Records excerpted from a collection
=== Begin Enclosure ===
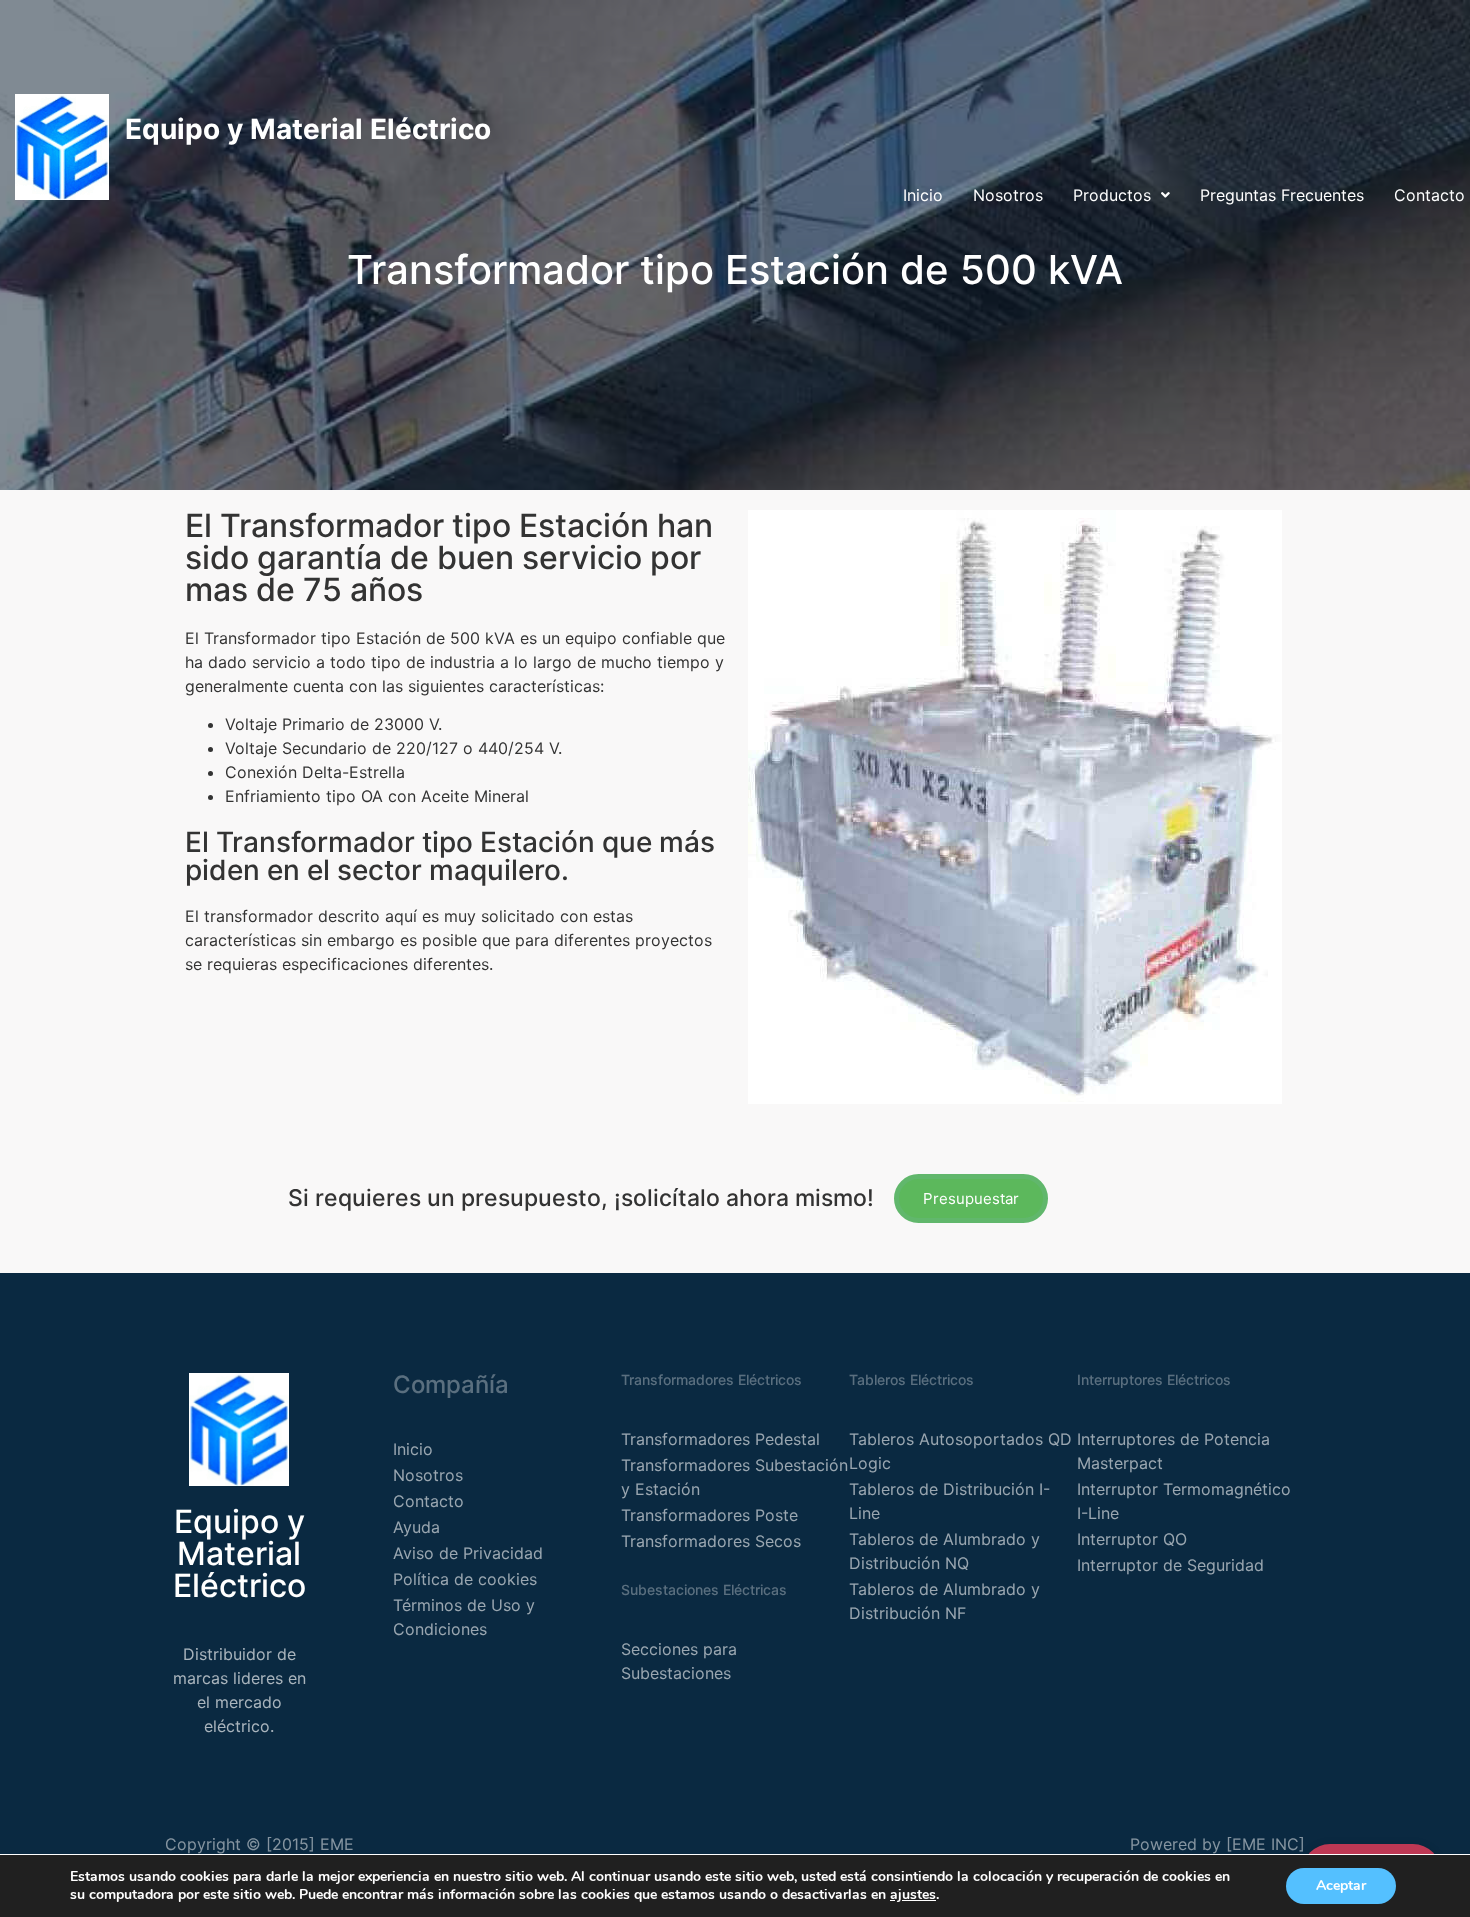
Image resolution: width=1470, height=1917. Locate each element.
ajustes (913, 1895)
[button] (1121, 195)
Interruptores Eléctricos (1154, 1379)
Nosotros (1008, 195)
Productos (1112, 195)
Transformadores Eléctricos (711, 1379)
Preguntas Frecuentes (1282, 195)
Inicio (923, 195)
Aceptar (1341, 1885)
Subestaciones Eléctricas (704, 1589)
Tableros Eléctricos (911, 1379)
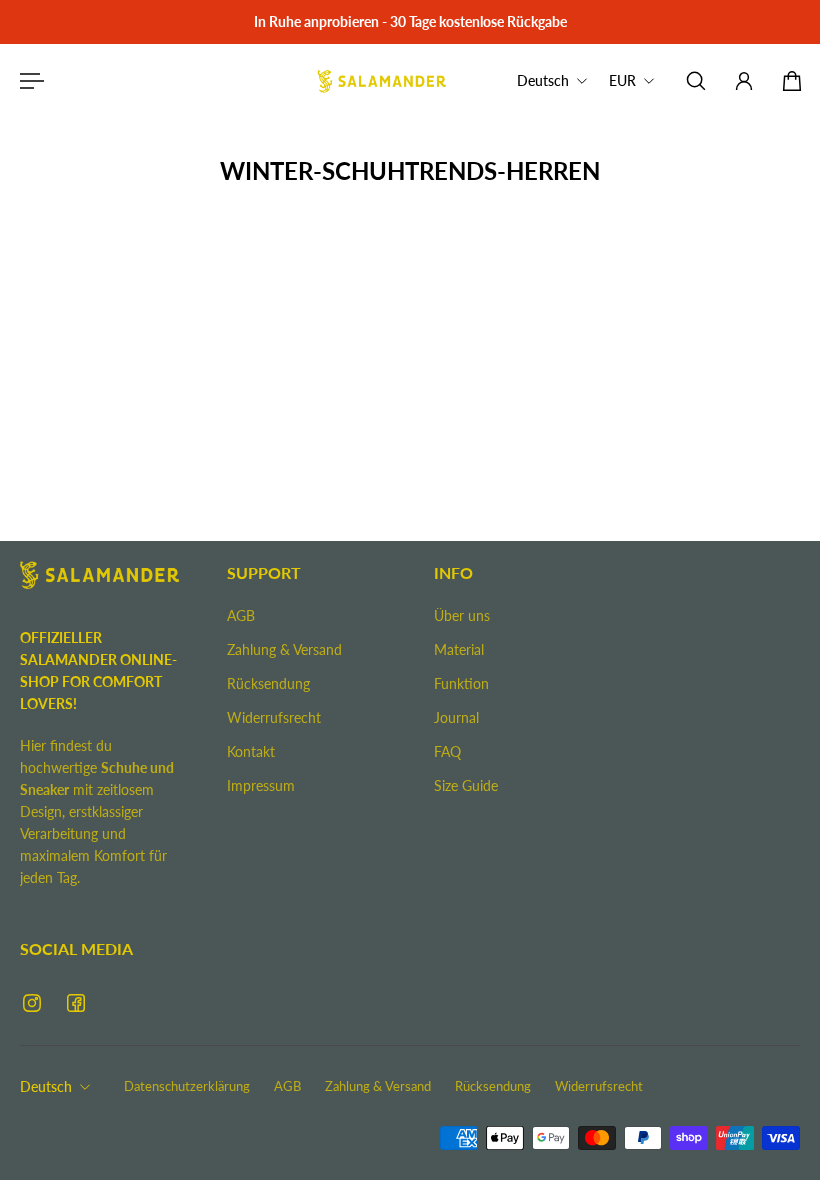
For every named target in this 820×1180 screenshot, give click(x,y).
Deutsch (46, 1086)
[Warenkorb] (792, 81)
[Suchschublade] (696, 81)
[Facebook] (76, 1003)
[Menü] (28, 81)
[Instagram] (32, 1003)
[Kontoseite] (744, 81)
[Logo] (382, 81)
=== End Enclosure ===
→ **Instructions for the task**
Each line from the one that contains "[Suchschublade] (696, 81)" to the end of the data should be set down exactly, both ends included.

→ **Exercise output**
[Suchschublade] (696, 81)
[Facebook] (76, 1003)
[Menü] (28, 81)
[Instagram] (32, 1003)
[Kontoseite] (744, 81)
[Logo] (382, 81)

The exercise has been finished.